> Provided data:
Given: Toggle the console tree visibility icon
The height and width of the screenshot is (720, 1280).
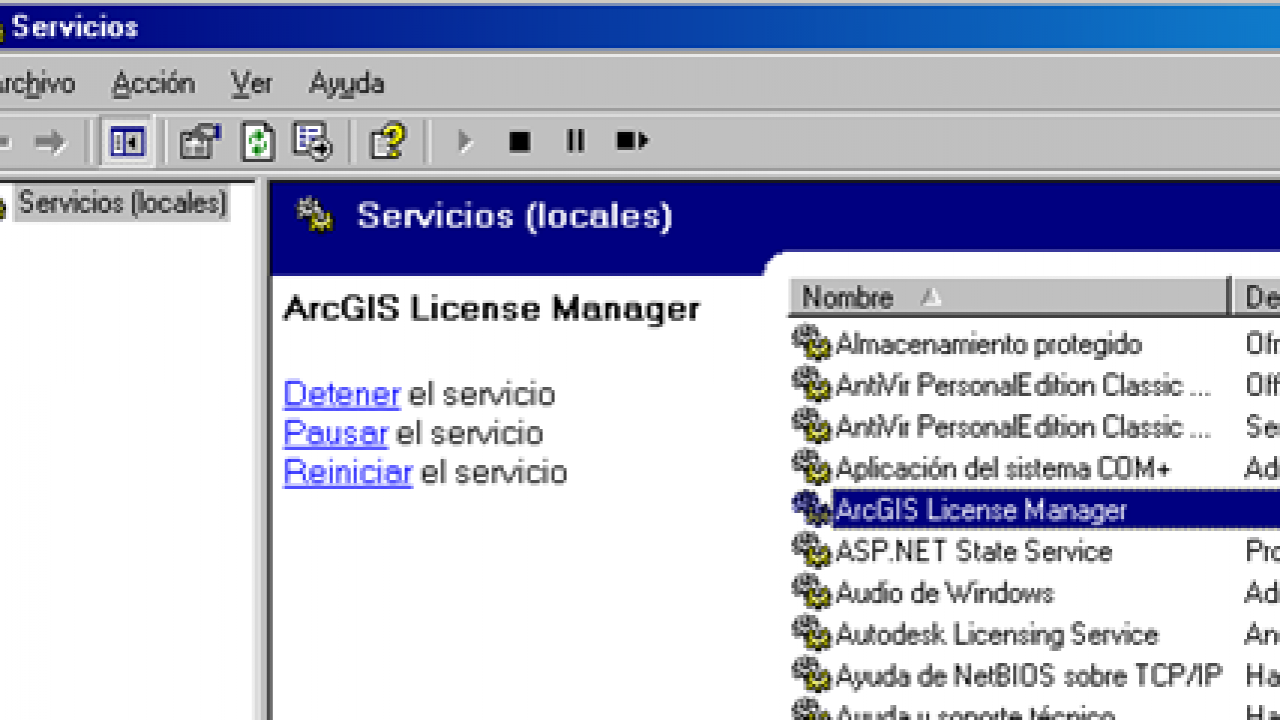Looking at the screenshot, I should point(126,141).
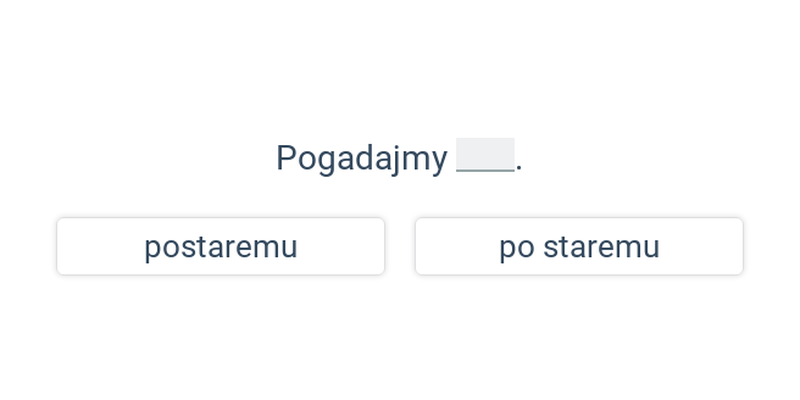Screen dimensions: 800x400
Task: Select the answer "postaremu"
Action: (220, 246)
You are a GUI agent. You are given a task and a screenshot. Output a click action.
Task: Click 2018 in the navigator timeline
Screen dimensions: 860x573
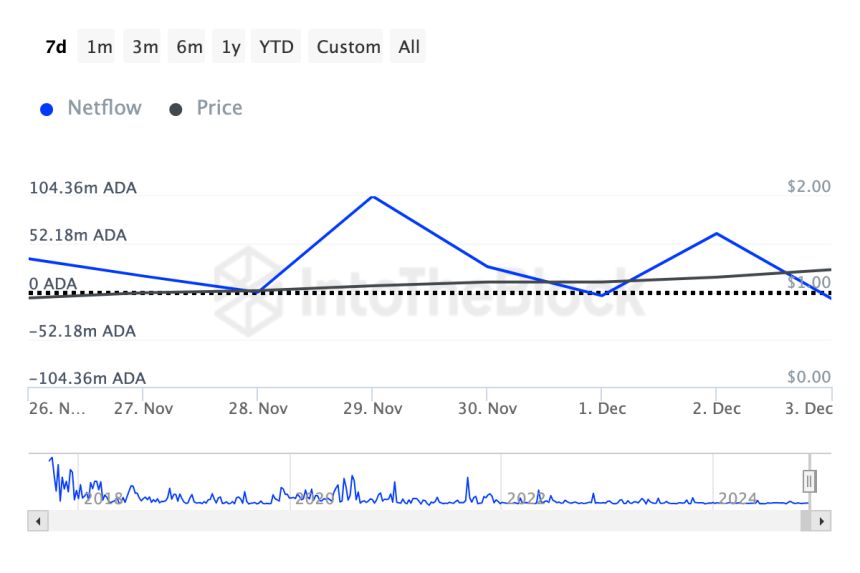103,498
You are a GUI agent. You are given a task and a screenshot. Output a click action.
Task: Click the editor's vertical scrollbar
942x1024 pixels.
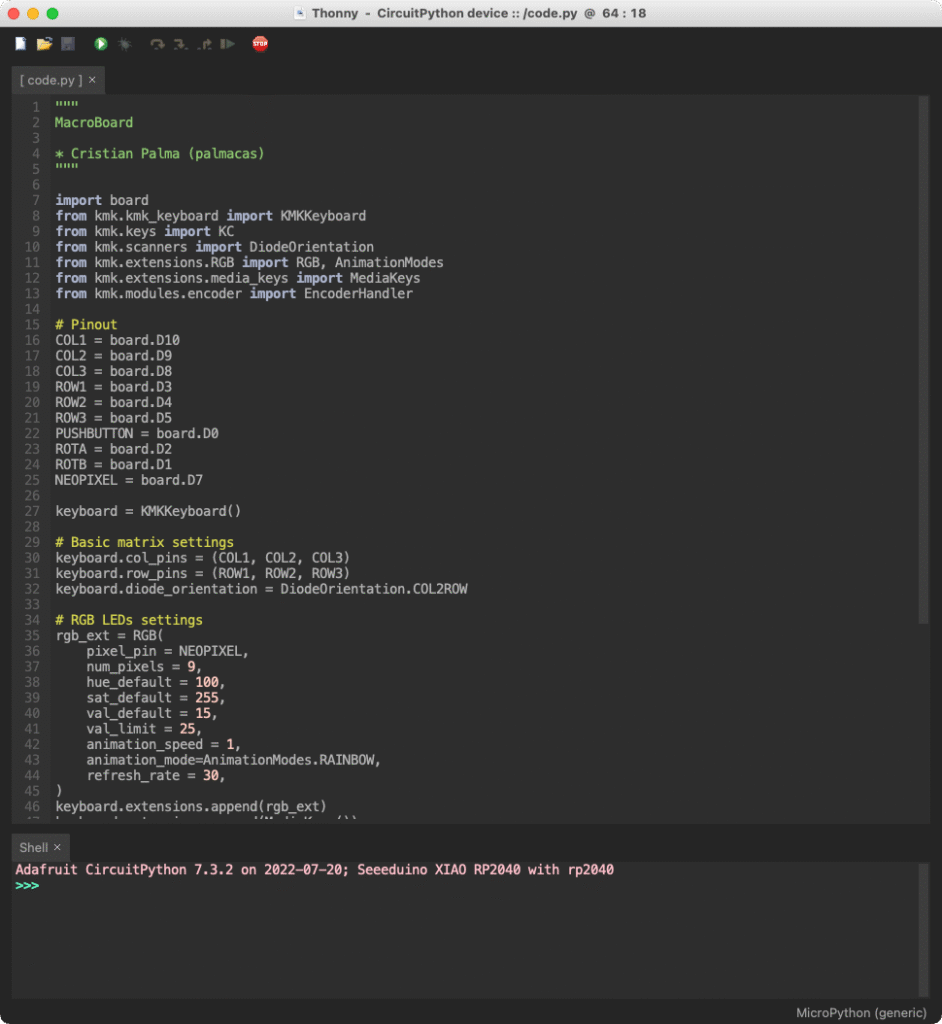click(x=923, y=360)
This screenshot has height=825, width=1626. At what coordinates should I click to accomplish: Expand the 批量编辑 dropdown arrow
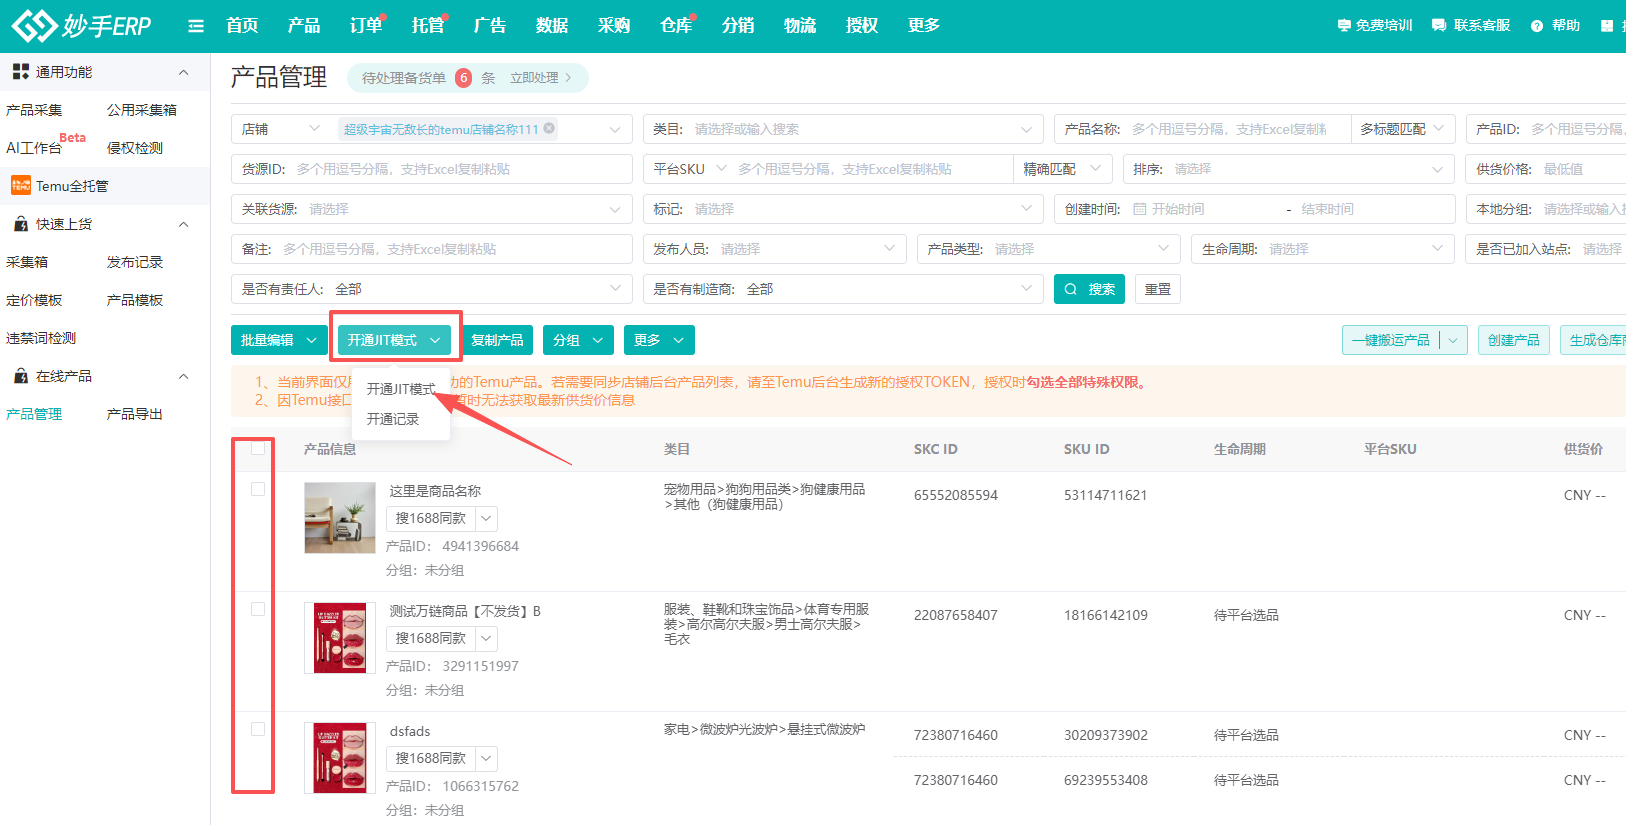tap(312, 340)
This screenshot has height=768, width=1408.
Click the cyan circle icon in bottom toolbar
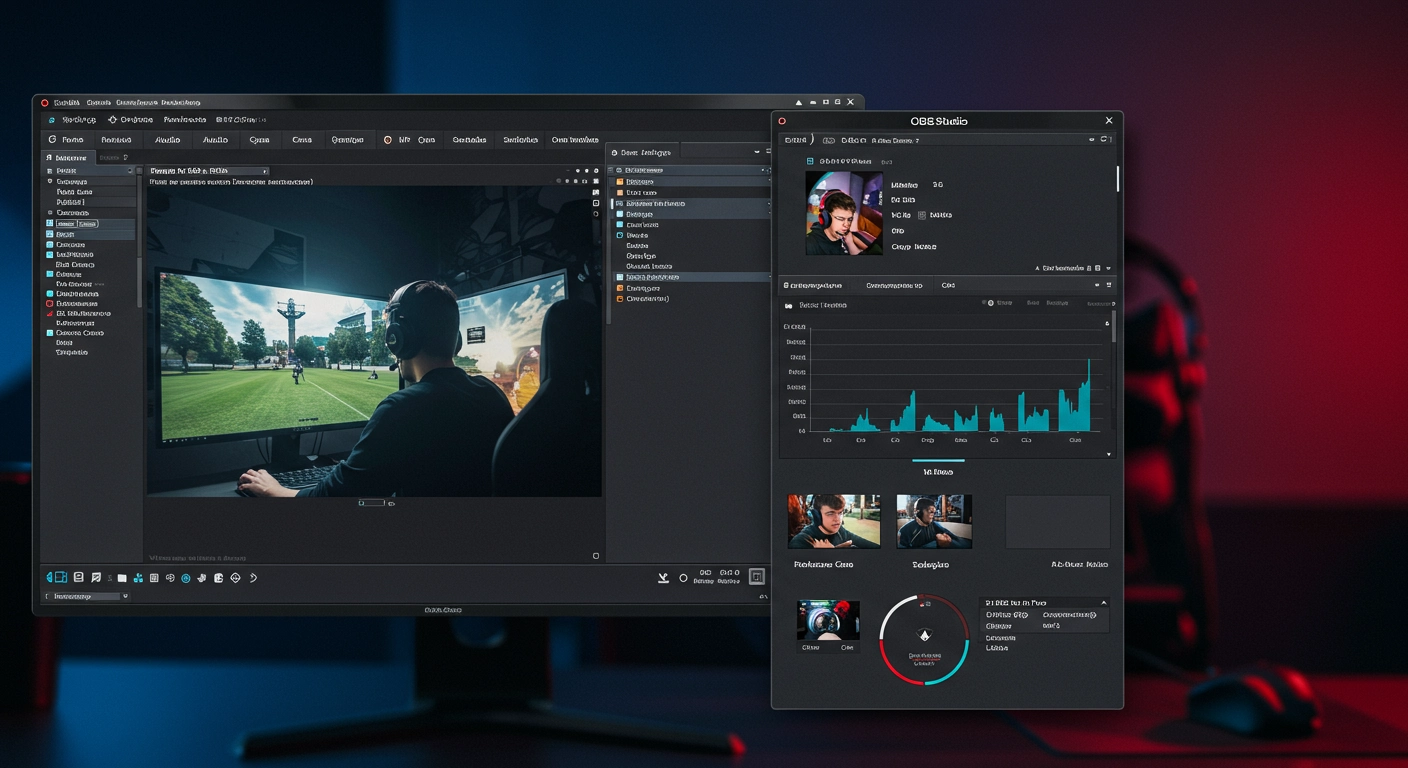tap(185, 578)
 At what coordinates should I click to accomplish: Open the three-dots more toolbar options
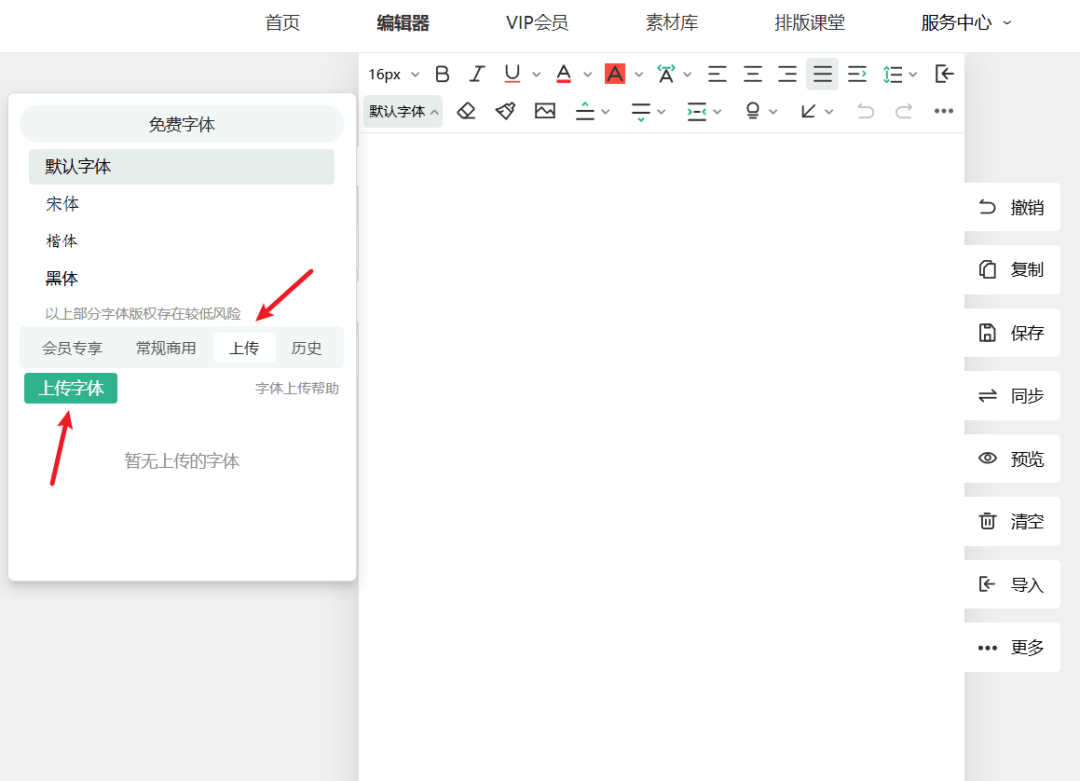[x=943, y=111]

> Work instructions: Apart from the pictures, all of the data must be duplicated exactly as shown above.

> Written reply:
Given: Toggle the console tree visibility icon
The height and width of the screenshot is (720, 1280).
Looking at the screenshot, I should point(126,141).
Screen dimensions: 800x400
Task: Select the answer "postaremu"
Action: (220, 246)
You are a GUI agent. You are given a task and a screenshot. Output a click action.
Task: Click 2018 in the navigator timeline
Screen dimensions: 860x573
103,498
You are a GUI agent. You are given a task and a screenshot. Output a click action.
Task: Click the editor's vertical scrollbar
942x1024 pixels.
click(x=923, y=360)
This screenshot has height=825, width=1626. At what coordinates should I click to accomplish: Expand the 批量编辑 dropdown arrow
tap(312, 340)
This screenshot has height=768, width=1408.
Click the cyan circle icon in bottom toolbar
tap(185, 578)
 At what coordinates should I click to accomplish: Open the three-dots more toolbar options
[x=943, y=111]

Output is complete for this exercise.